Barcelona pintarrajeada de consignas. Maricones y mujeres trafican por las ramblas crepusculares. Todos gritan, todos pregonan su razón. Tanto bullicio pone cerco a tu soledad, que se refugia en el cine y en los libros. Cortázar y Visconti te propinan algunos cincelazos. Alquilas una habitación en casa de un marinero casi ciego que recuerda los bombardeos a Valencia, pero prefiere adormecerse con su gato entre las piernas. Cada mañana colocas el tablero sobre un tapete amarillo y reconstruyes tus partidas holandesas. Difícil conocerse, pero entre tus errores vislumbras un exceso de confianza. Luego de zarandear lo suficiente las figurillas, subes a la azotea y lees Rayuela masticando aceitunas. Por las tardes obtienes algunas pesetas jugando rápidas en un antro llamado el Oro Negro.
Las costas africanas fluyen grises y distantes, las olas se poseen, interminables, el azul mediterráneo se torna oscuro al acercarse a Gibraltar.
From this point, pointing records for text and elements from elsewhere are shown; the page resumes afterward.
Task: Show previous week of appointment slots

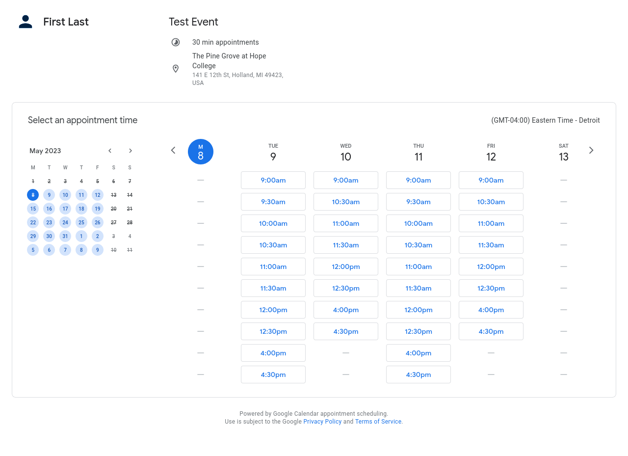Action: (x=173, y=150)
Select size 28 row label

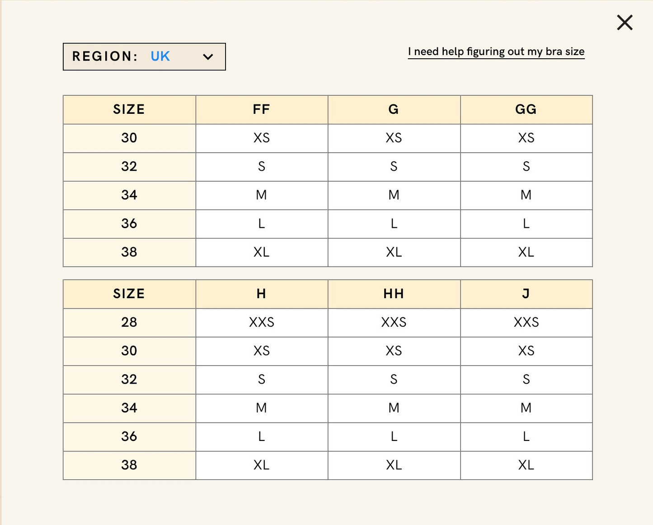point(129,322)
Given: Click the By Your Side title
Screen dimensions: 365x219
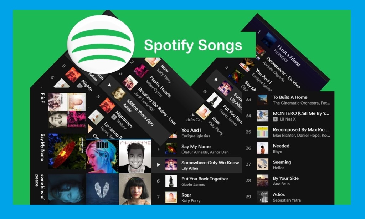Looking at the screenshot, I should pyautogui.click(x=286, y=178).
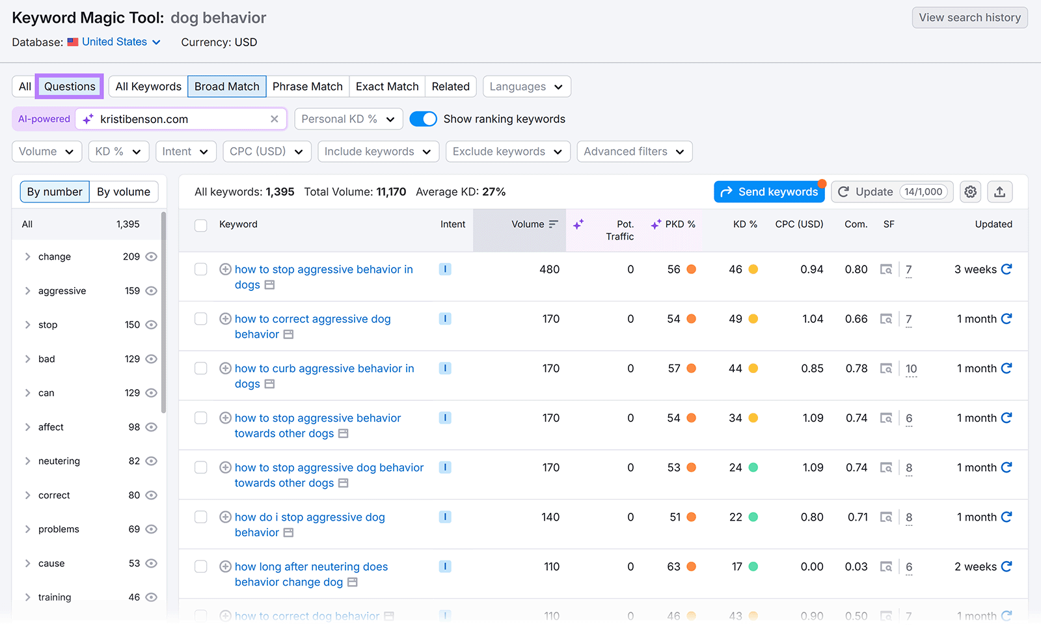Click the refresh icon on the Update button
The width and height of the screenshot is (1041, 630).
click(x=844, y=191)
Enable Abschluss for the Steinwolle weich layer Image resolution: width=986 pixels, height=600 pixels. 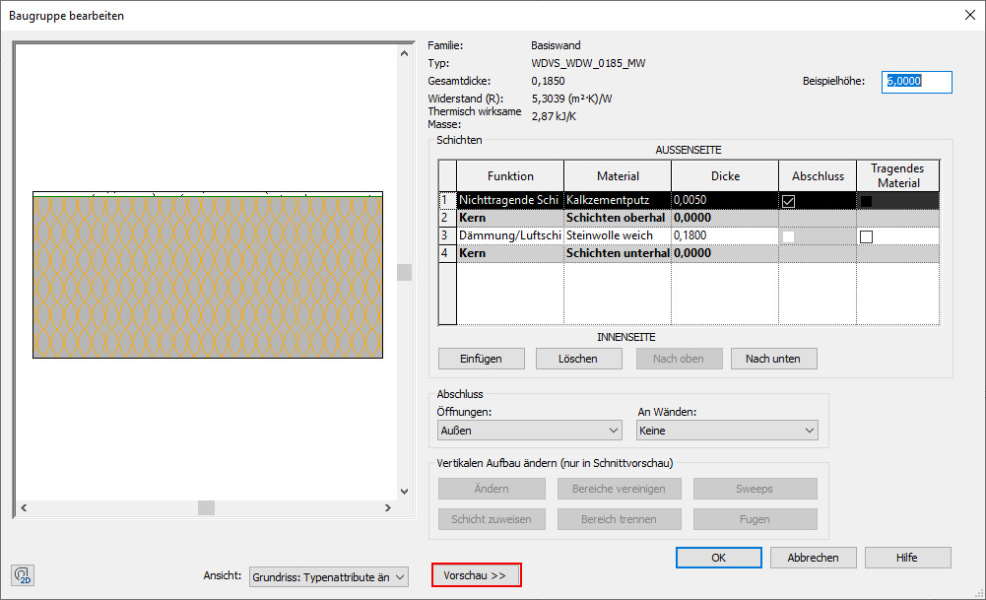pyautogui.click(x=788, y=236)
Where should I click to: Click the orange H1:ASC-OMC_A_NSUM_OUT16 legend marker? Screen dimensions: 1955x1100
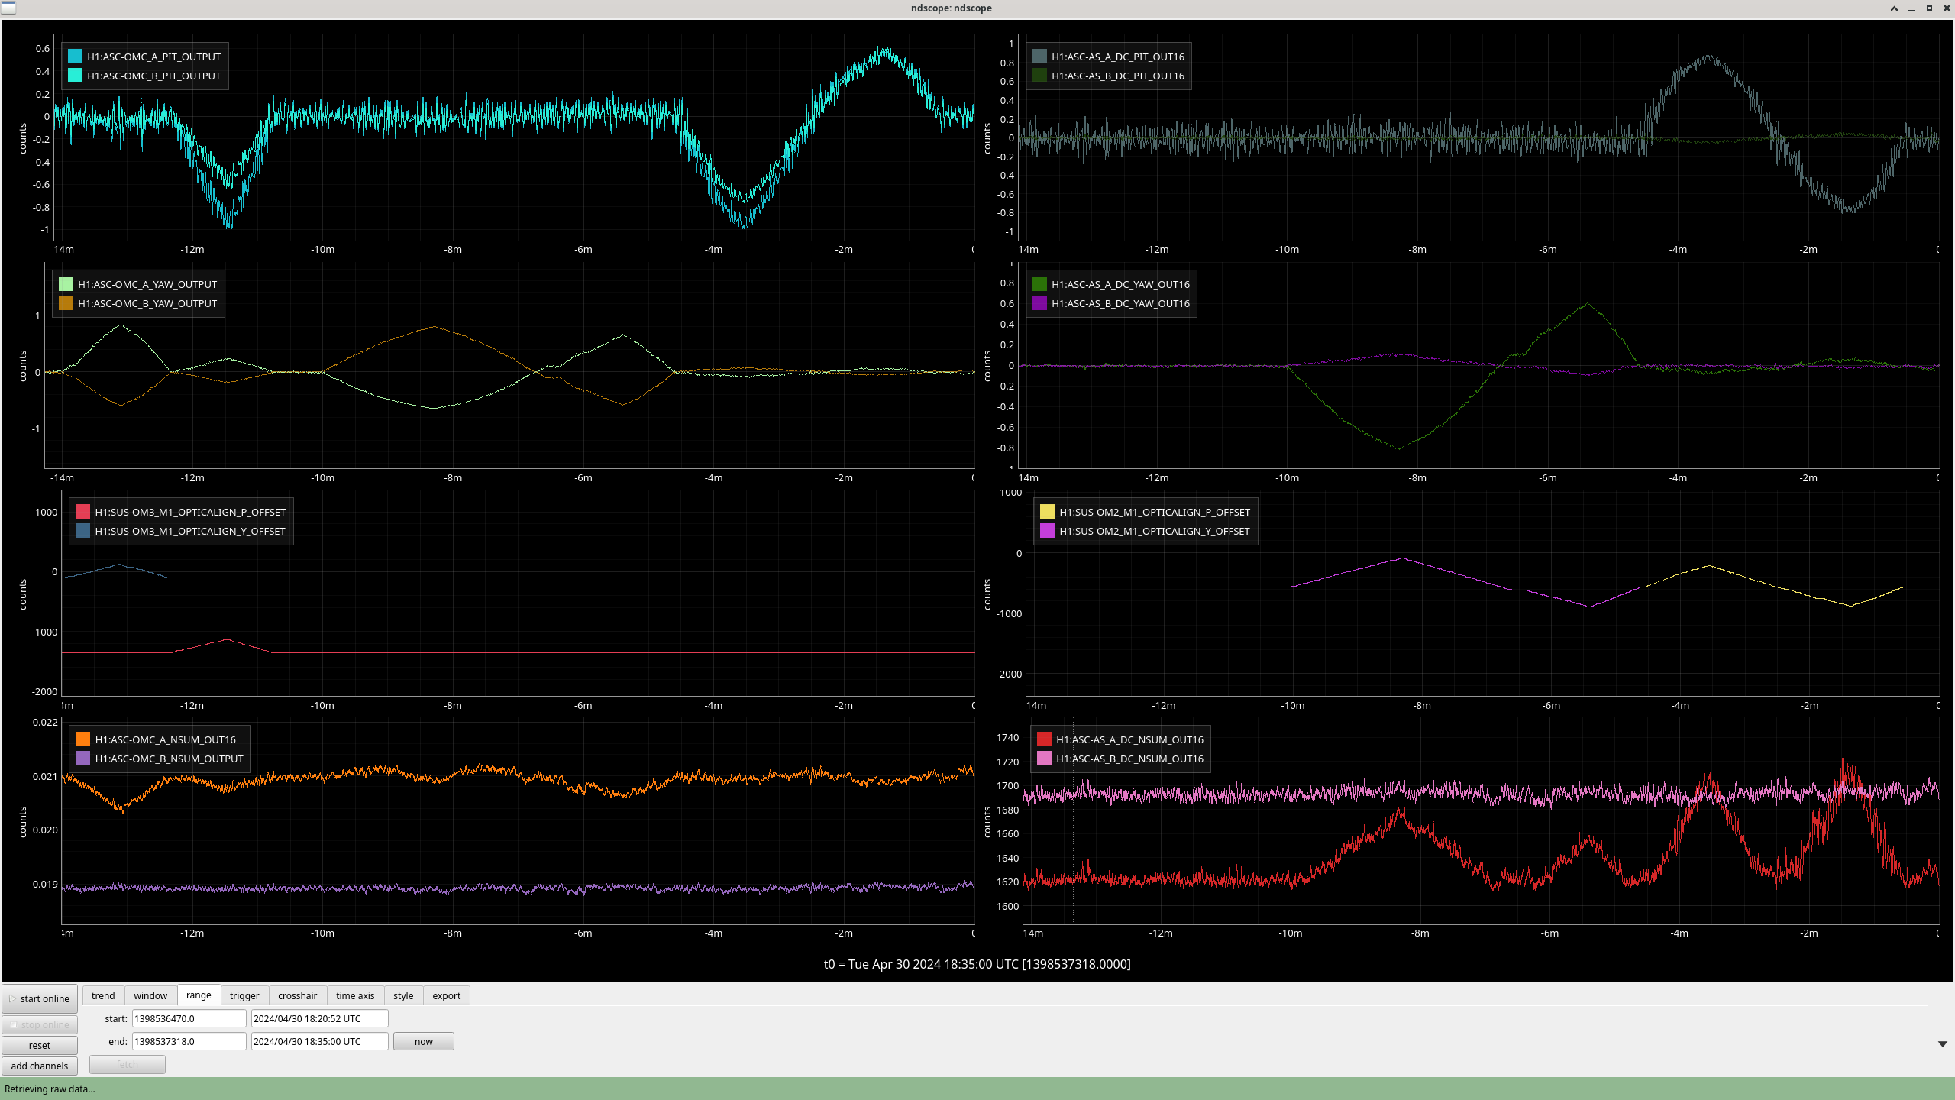point(82,739)
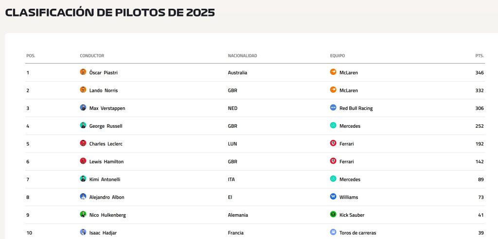Click Max Verstappen's driver avatar icon
The height and width of the screenshot is (239, 498).
pyautogui.click(x=83, y=108)
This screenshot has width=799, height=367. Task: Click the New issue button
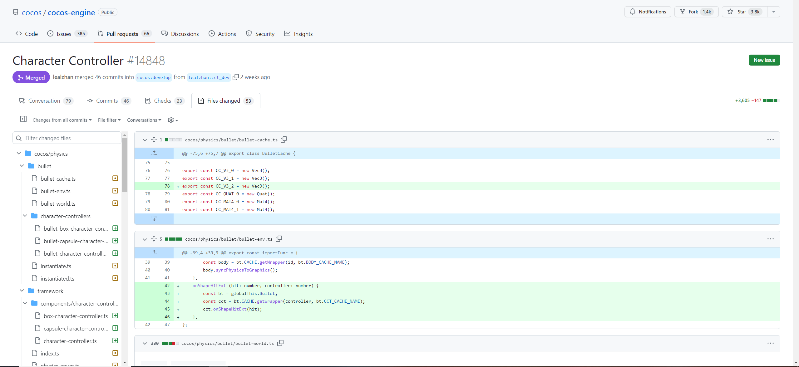764,60
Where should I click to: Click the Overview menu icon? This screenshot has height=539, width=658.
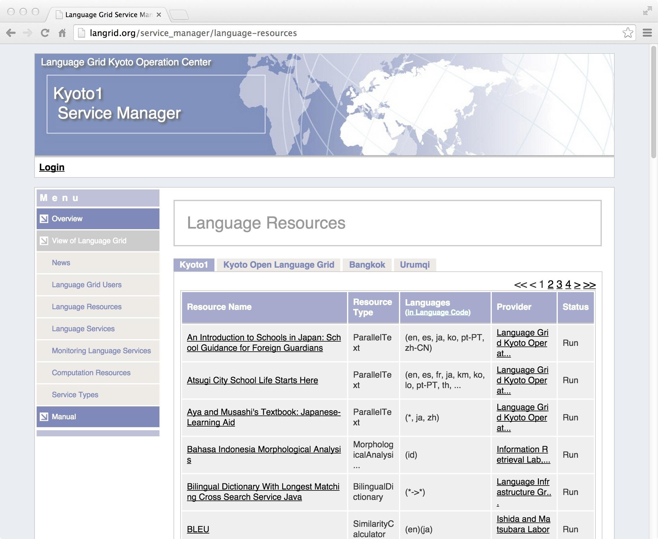click(x=44, y=218)
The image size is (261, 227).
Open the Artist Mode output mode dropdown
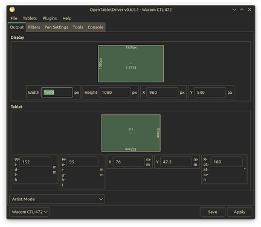57,199
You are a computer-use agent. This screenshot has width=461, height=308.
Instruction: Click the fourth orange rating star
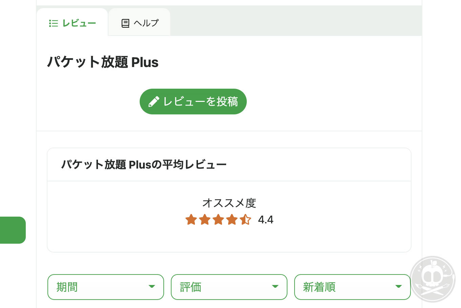pyautogui.click(x=232, y=220)
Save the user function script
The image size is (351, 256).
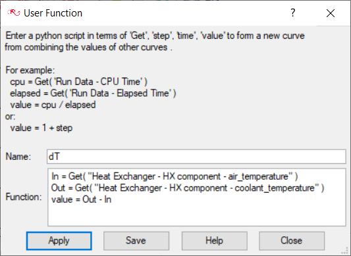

Sobre la cubierta se reúnen los pasajeros de tercera: francesas de cutis grasoso, bolivianos de quena y charango, unidos por el desprecio a los pasajeros de primera y las recetas contra la náusea. Más abajo, una loca marinera gaditana baila al ritmo palmario de sus compañeros de tripulación. De noche, sientes la fragilidad de la nave; de día, la espuma patina sobre las olas negras. Difícil pensar, imposible leer. Para no marearse, mirar el mar.
En Las Palmas, rondas y rondas las calles macilentas donde árabes enfundados alegan con voces chillonas y resueltos ademanes. Llegas al salón de juego, ganas o pierdes acosado por el presentimiento de que éste no será tu torneo. Sabes más, entiendes más que tus adversarios. Por qué no conseguirás vencerlos? Tu amigo colombiano, que puntea, te observa falto de soltura. De nada valen tus esfuerzos por revertir ese designio. Es imperativo volver a tierra firme.
Pero antes, el colombiano invita a todos a derrochar su premio, obtenido con ataques semisalvajes. La juerga no es más ecuánime. Cerca de las cuatro de la mañana te retiras para tomar el vuelo a Barcelona. Tal vez a tiempo, porque aquel jugador, agotado el dinero mas no la suerte, acabará en la cárcel dos días después, haciendo amigos entre presos y celadores.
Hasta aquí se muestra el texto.